Teachers do not typically get the chance to travel, unless it’s for a field trip; however, many nannies travel (often) with their families throughout the year. For some, this is an exciting opportunity to see new places and mix things up, but for others this might be a burden. You may even get to go to some locales you may never have had the chance to go to, or stay at world-class resorts, but keep in mind that while some aspects are exciting, you’re still traveling for work. That means you may not have the opportunity to do activities of your own choosing or the time to create your own agenda. If you go to Paris with your charges, but The Louvre isn’t on their to-do list, you might not get to see it, and you have to be ok with that. Either way, it’s definitely an important factor to take into consideration before making the switch.

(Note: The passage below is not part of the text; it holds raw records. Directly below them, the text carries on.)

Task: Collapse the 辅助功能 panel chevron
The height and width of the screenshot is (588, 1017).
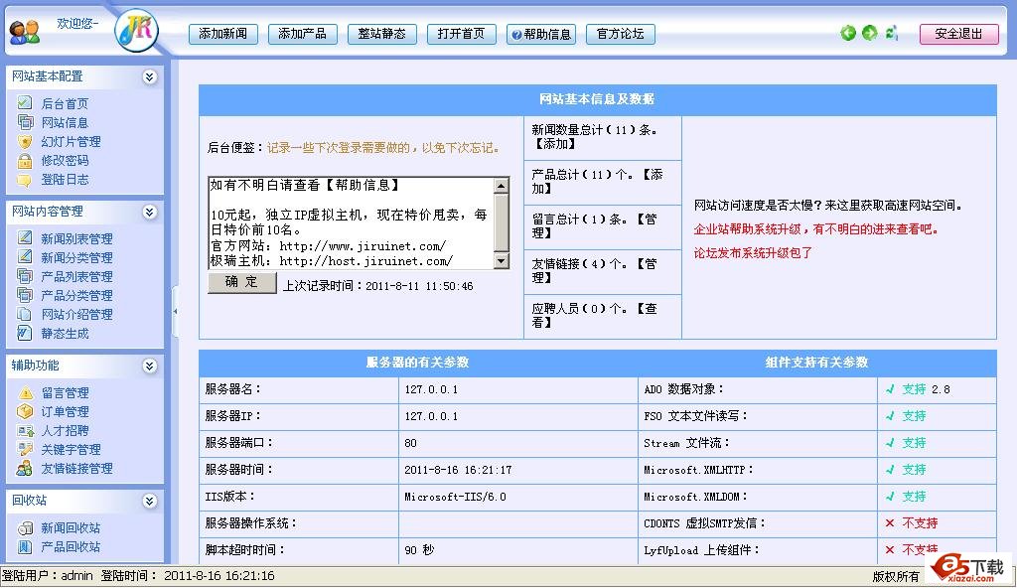Action: (149, 365)
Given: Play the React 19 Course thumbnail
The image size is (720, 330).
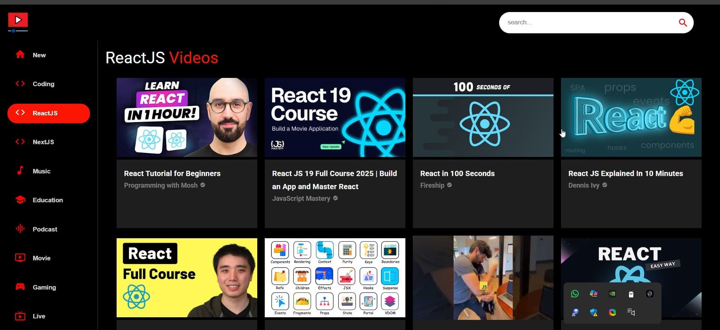Looking at the screenshot, I should coord(335,117).
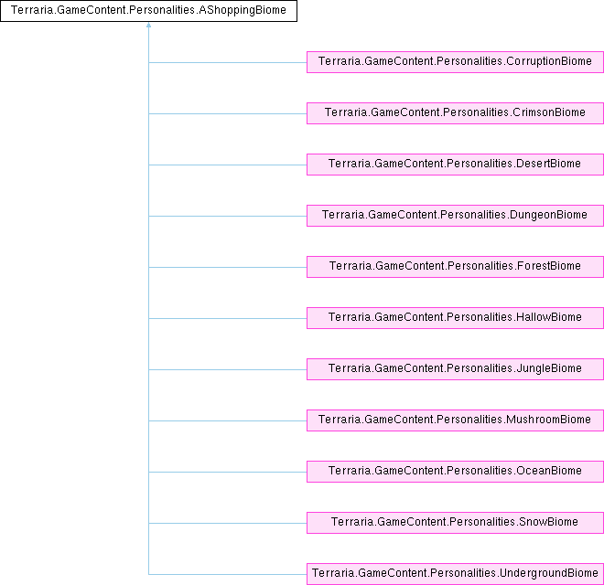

Apart from maybe handing out classroom snacks, teachers aren’t usually preparing meals. Nannies often have to heat up meals at minimum, but are often asked to prepare and serve nutritious and well-balanced meals to the children in their care, and it’s not uncommon for them to also be responsible for the grocery shopping, meal planning, and possibly even preparing dinner for the entire family. It’s important to reflect on your cooking skills and willingness to learn new things; effort and attitude is everything!
A Solo Gig
Working as a nanny is typically a pretty solitary job, aside from the company of the children in your care. While teachers have co-workers, most nannies do not. You’ll get much of your adult socialization through attending age-appropriate classes, spending time at local parks, and coordinating and supervising play dates with other children and their nannies or parents. Teachers have a built-in community of coworkers who understand what their job entails; a unique group of like-minded individuals who can act as a support system when things are tough or stressful, or who can celebrate successes together. Nannies can have a community, too, but it requires more thoughtful work on each individual’s part – by reaching out to nannies in Facebook groups or at the park, and creating your own support group. Everyone needs an outlet, but also keep in mind the heightened level of confidentiality that comes with being a nanny.

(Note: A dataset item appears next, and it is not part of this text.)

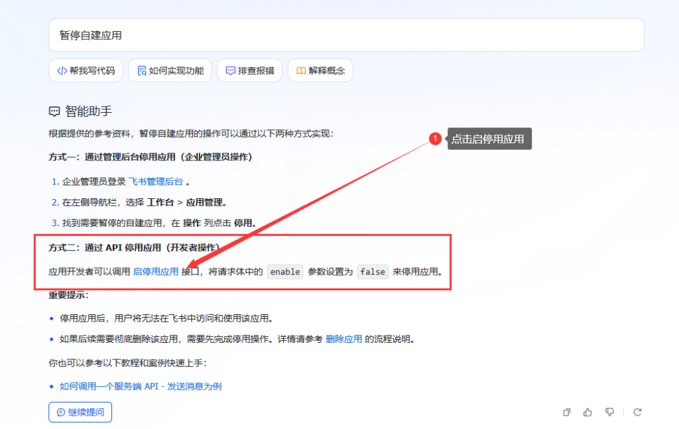Regenerate the assistant response
Viewport: 679px width, 429px height.
[637, 412]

If and when you are ready to transition from the classroom to a private home, it’s important to know what you’re taking on. There is a lot of responsibility that comes with being a nanny; but remember why you chose to become a teacher – your passion for helping parents raise happy, healthy, educated, and kind individuals. As a nanny you have the same goal, but on a smaller and more intimate scale. After weighing the pros and cons, are you ready to take the leap?